The unsafe methods and static functions for a given type should be placed in their own impl block, at the end of the module defining the type; this will ensure that they are grouped together in rustdoc. (Thanks @kballard for the suggestion.)

Drawbacks

One potential drawback of these conventions is that the documentation for a module will be cluttered with rarely-used unsafe APIs, whereas the raw submodule approach neatly groups these APIs. But rustdoc could easily be changed to either hide or separate out unsafe APIs by default, and in the meantime the impl block grouping should help.

More specifically, the convention of placing unsafe constructors in raw makes them very easy to find. But the usual from_ convention, together with the naming conventions suggested above, should make it fairly easy to discover such constructors even when they're supplied directly as static functions.

More generally, these conventions give unsafe APIs more equal status with safe APIs. Whether this is a drawback depends on your philosophy about the status of unsafe programming. But on a technical level, the key point is that the APIs are marked unsafe, so users still have to opt-in to using them. Ed note: from my perspective, low-level/unsafe programming is important to support, and there is no reason to penalize its ergonomics given that it's opt-in anyway.

Alternatives

There are a few alternatives:

  • Rather than providing unsafe APIs directly as methods/static functions, they could be grouped into a single extension trait. For example, the String type could be accompanied by a StringRaw extension trait providing APIs for working with raw string representations.

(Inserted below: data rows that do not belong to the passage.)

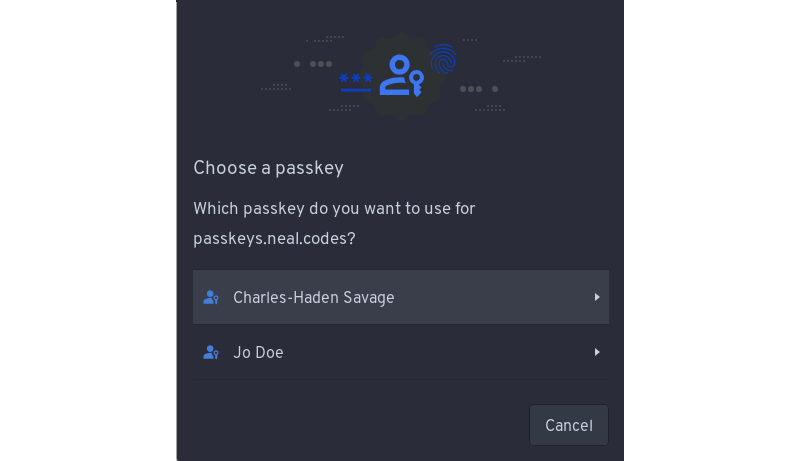This screenshot has height=461, width=800.
Task: Cancel the passkey selection dialog
Action: coord(569,425)
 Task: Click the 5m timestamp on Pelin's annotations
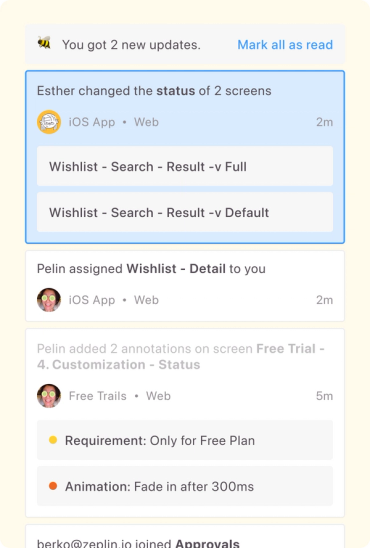[x=324, y=396]
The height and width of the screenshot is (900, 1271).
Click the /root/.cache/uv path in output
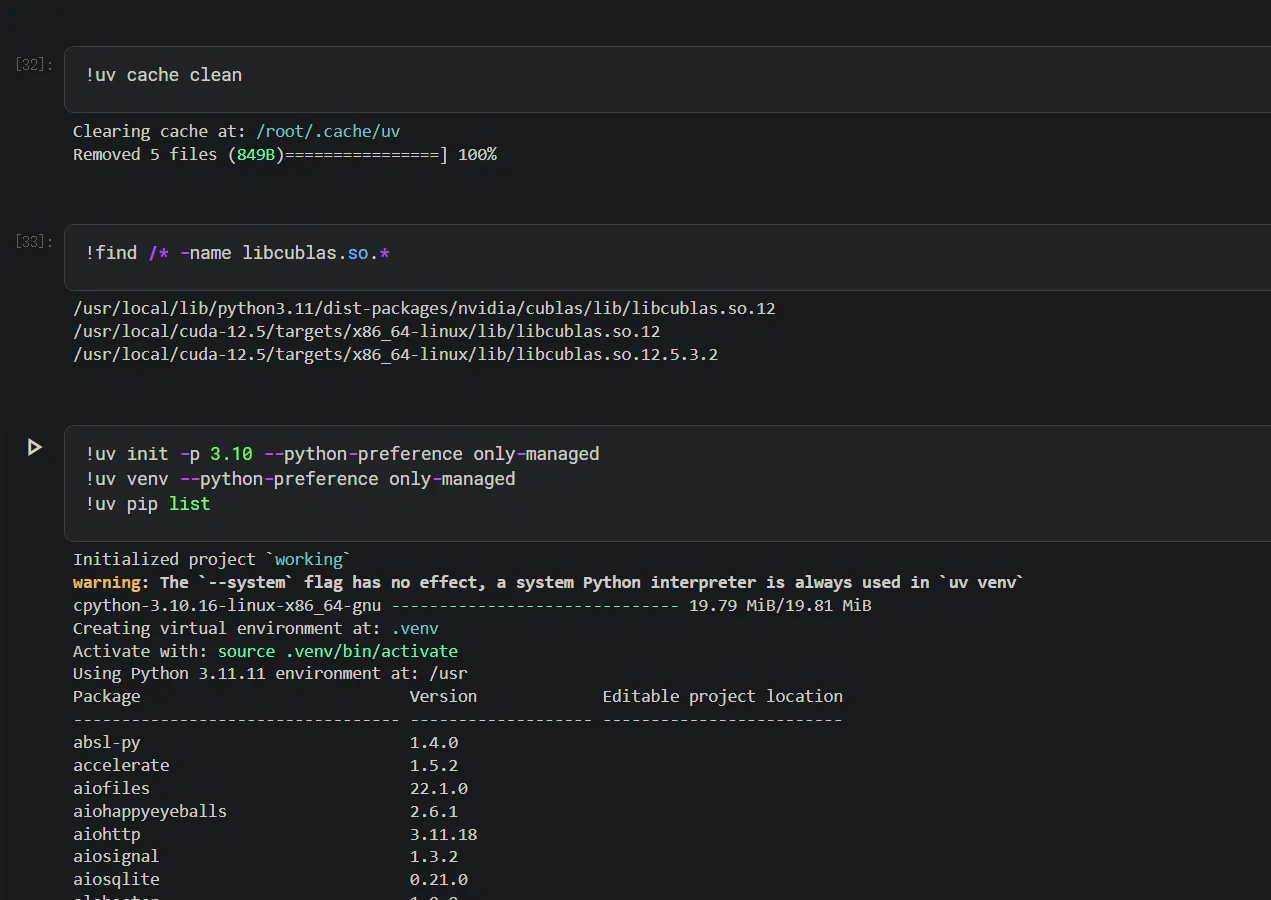(328, 131)
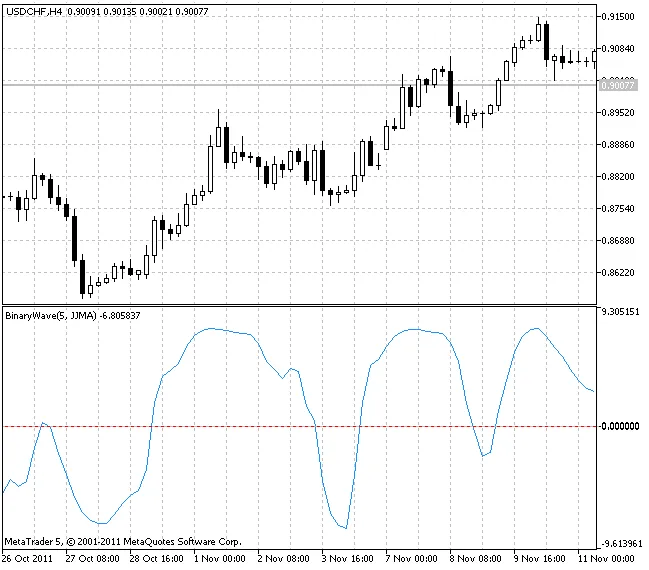Image resolution: width=649 pixels, height=570 pixels.
Task: Click the USDCHF,H4 symbol label
Action: (x=32, y=11)
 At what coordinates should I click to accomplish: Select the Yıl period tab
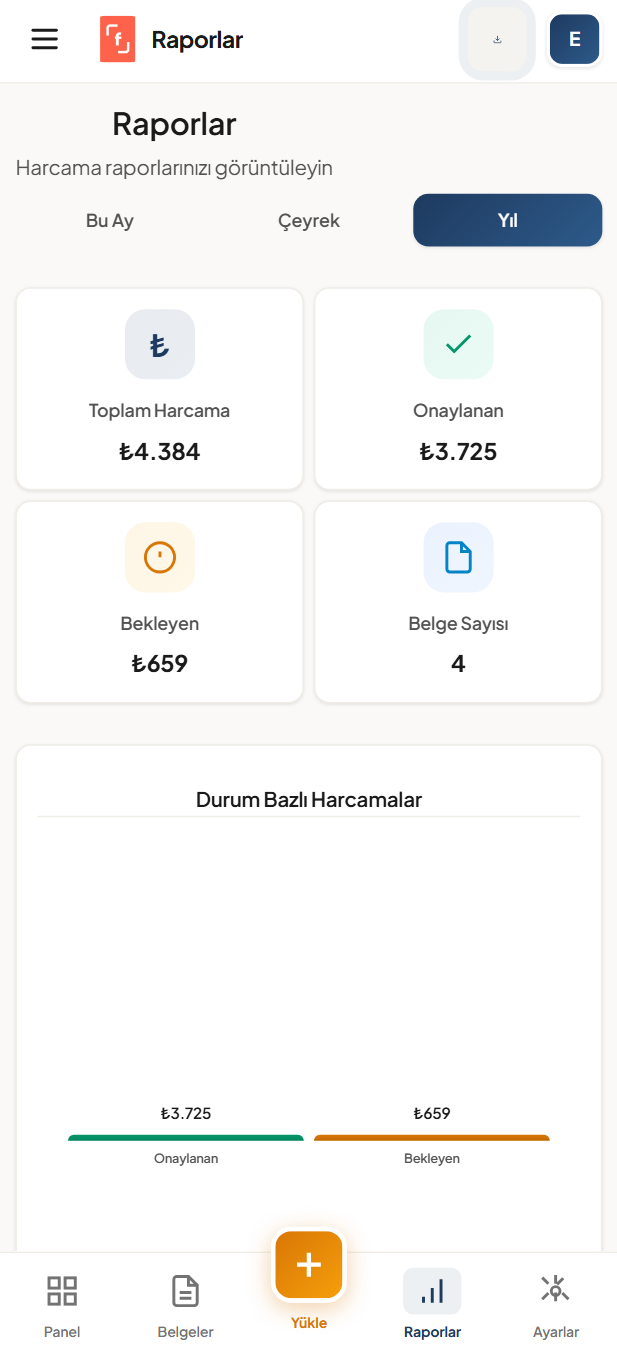coord(507,221)
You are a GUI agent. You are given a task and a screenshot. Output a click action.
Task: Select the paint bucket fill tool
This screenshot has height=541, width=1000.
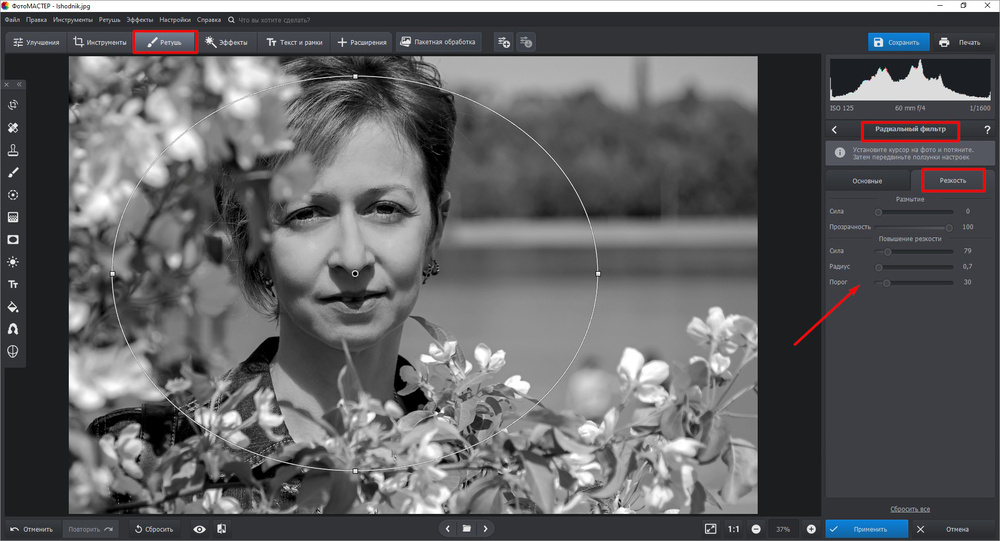13,306
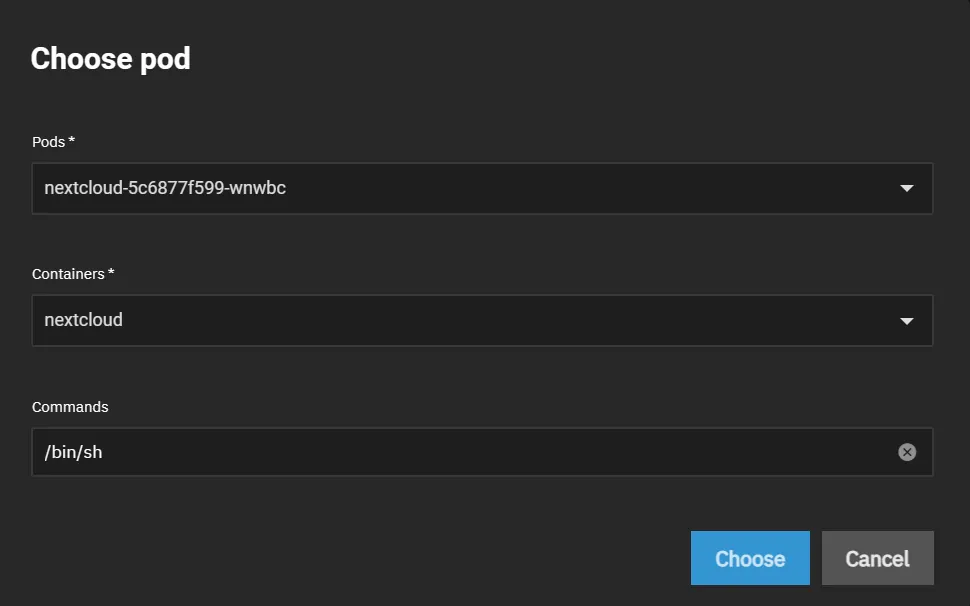This screenshot has width=970, height=606.
Task: Clear the Commands field using the X icon
Action: coord(907,451)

This would allow a clear grouping of unsafe APIs, while still providing them as methods/static functions and allowing them to easily be imported with e.g. use std::string::StringRaw. On the other hand, it still further penalizes the raw APIs (beyond marking them unsafe), and given that rustdoc could easily provide API grouping, it's unclear exactly what the benefit is.

  • (Suggested by @kballard):

    Use raw for functions that construct a value of the type without checking for one or more invariants.

    The advantage is that it's easy to find such invariant-ignoring functions. The disadvantage is that their ergonomics is worsened, since they much be separately imported or referenced through a lengthy path:

    
    # #![allow(unused_variables)]
    #fn main() {
    // Compare the ergonomics:
    string::raw::slice_unchecked(some_string, start, end)
    some_string.slice_unchecked(start, end)
    #}
  • Another suggestion by @kballard is to keep the basic structure of raw submodules, but use associated types to improve the ergonomics. Details (and discussions of pros/cons) are in this comment.

  • Use raw submodules to group together all manipulation of low-level representations. No module in std currently does this; existing modules provide some free functions in raw, and some unsafe methods, without a clear driving principle. The ergonomics of moving everything into free functions in a raw submodule are quite poor.

Unresolved questions

The core::raw module provides structs with public representations equivalent to several built-in and library types (boxes, closures, slices, etc.). It's not clear whether the name of this module, or the location of its contents, should change as a result of this RFC. The module is a special case, because not all of the types it deals with even have corresponding modules/type declarations -- so it probably suffices to leave decisions about it to the API stabilization process.